Paradoxically, in Hard Times, play and pleasure turn out to be a kind of work that is just as difficult as factory labor. No job is more physically demanding than that of the circus performers, who are bruised and beaten daily in order to create an imaginative release for the otherwise mundane lives of their audience. The novel's takeaway message is repeated by Mr. Sleary, the circus master: "the people must be amused" if they are to remain human. If this impulse toward what Dickens calls "fancy" is ignored, it transforms into harmful self-justification, destructive myth-making, and unethical deception.
Questions About Philosophical Viewpoints: Creativity and the Imagination
- The two works that are most frequently referenced in the novel are The Arabian Nights (a collection of near-Eastern fairy tales) and the Bible. Find some instances where each is referenced. Is one brought up with a different tone than the other? Are they used in different kind of situations?

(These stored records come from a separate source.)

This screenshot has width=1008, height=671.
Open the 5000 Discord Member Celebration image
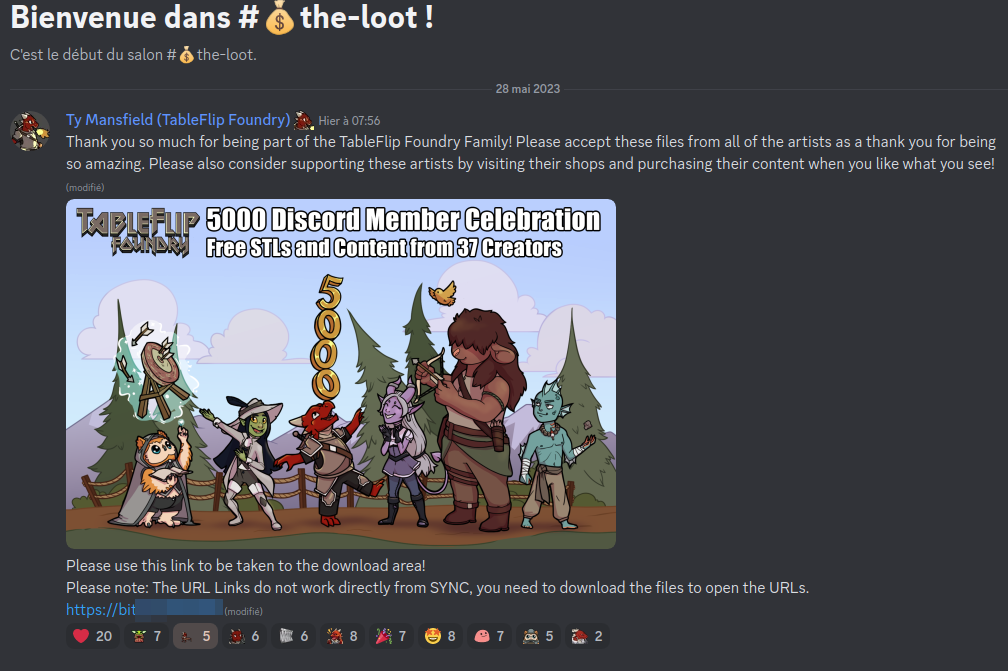pyautogui.click(x=341, y=373)
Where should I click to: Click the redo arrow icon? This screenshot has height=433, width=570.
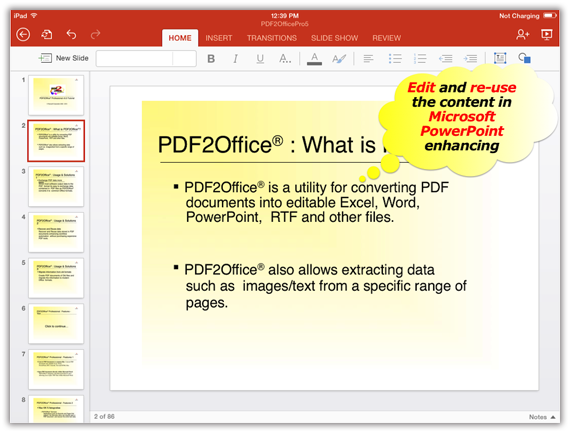coord(95,35)
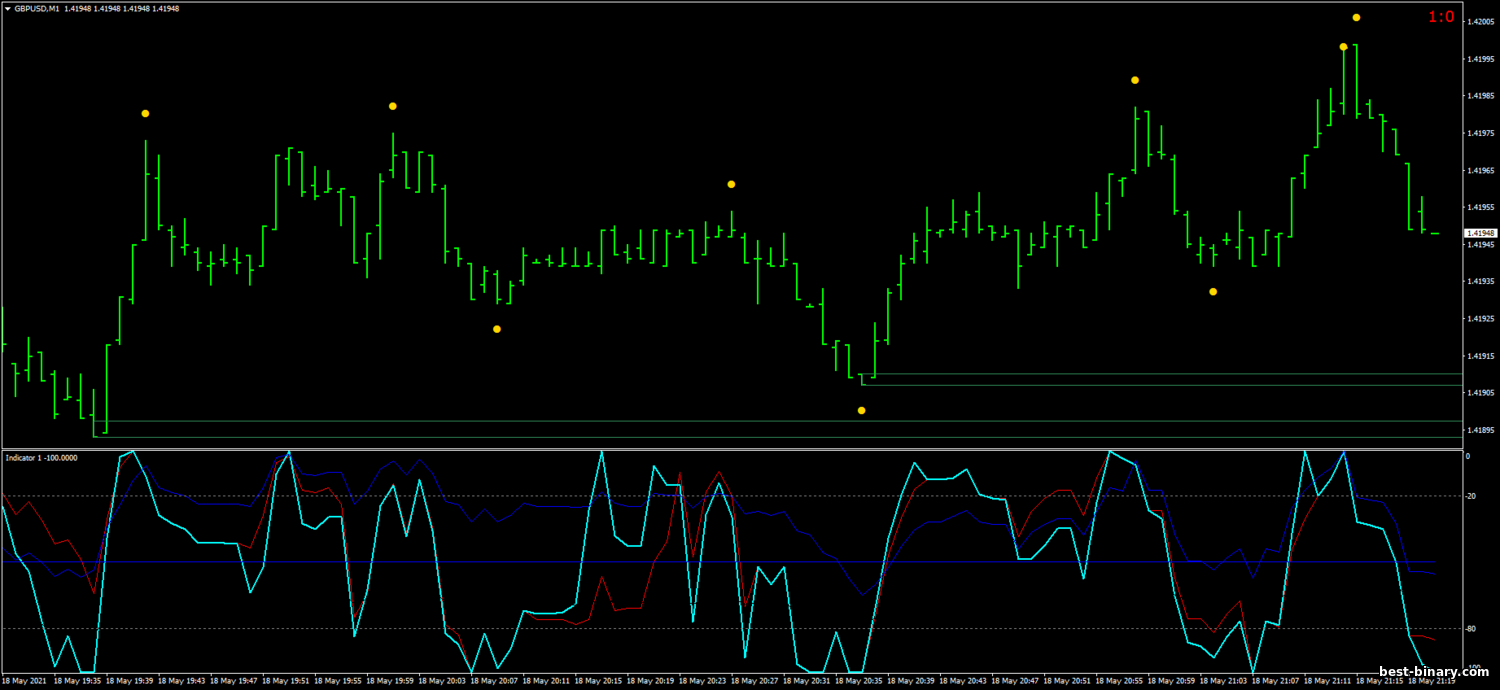Click the first yellow dot above 19:39 spike
Image resolution: width=1500 pixels, height=690 pixels.
[145, 114]
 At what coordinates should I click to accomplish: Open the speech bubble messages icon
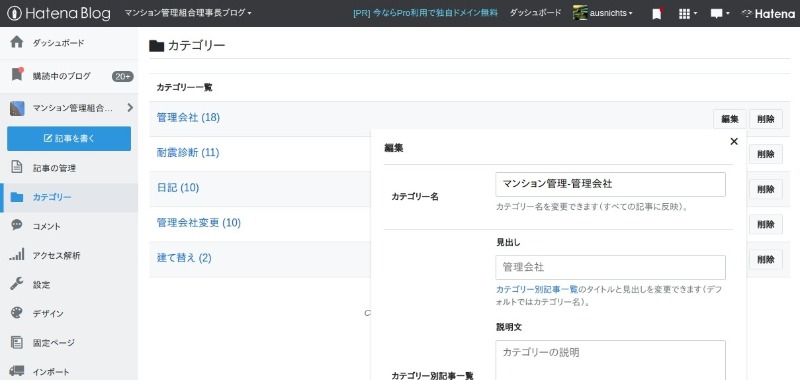719,14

- Why does the narrator have his own pseudo-imagination, every now and again imagining what could have happened if the characters were acting differently?
- Who is the most creative character? Who is the least creative? Are your answers surprising?
- There are several scenes of characters reading to each other – Sissy reads fairy tales to her father, for example. Are there other examples you can think of? How is reading aloud and reading socially used in the novel?
Chew on This
Despite the narrator's insistence otherwise, the plot of Hard Times actually demonstrates that there is no inherent connection between emotional awareness and the ability to live a moral life.
The characters who value facts the most are the least plainspoken – they use analogies, metaphors, and overstatements to communicate. The more they are exposed to "fancy" and are able to accept the imagination as a necessary component of life, the more down to earth and straightforward their speech becomes.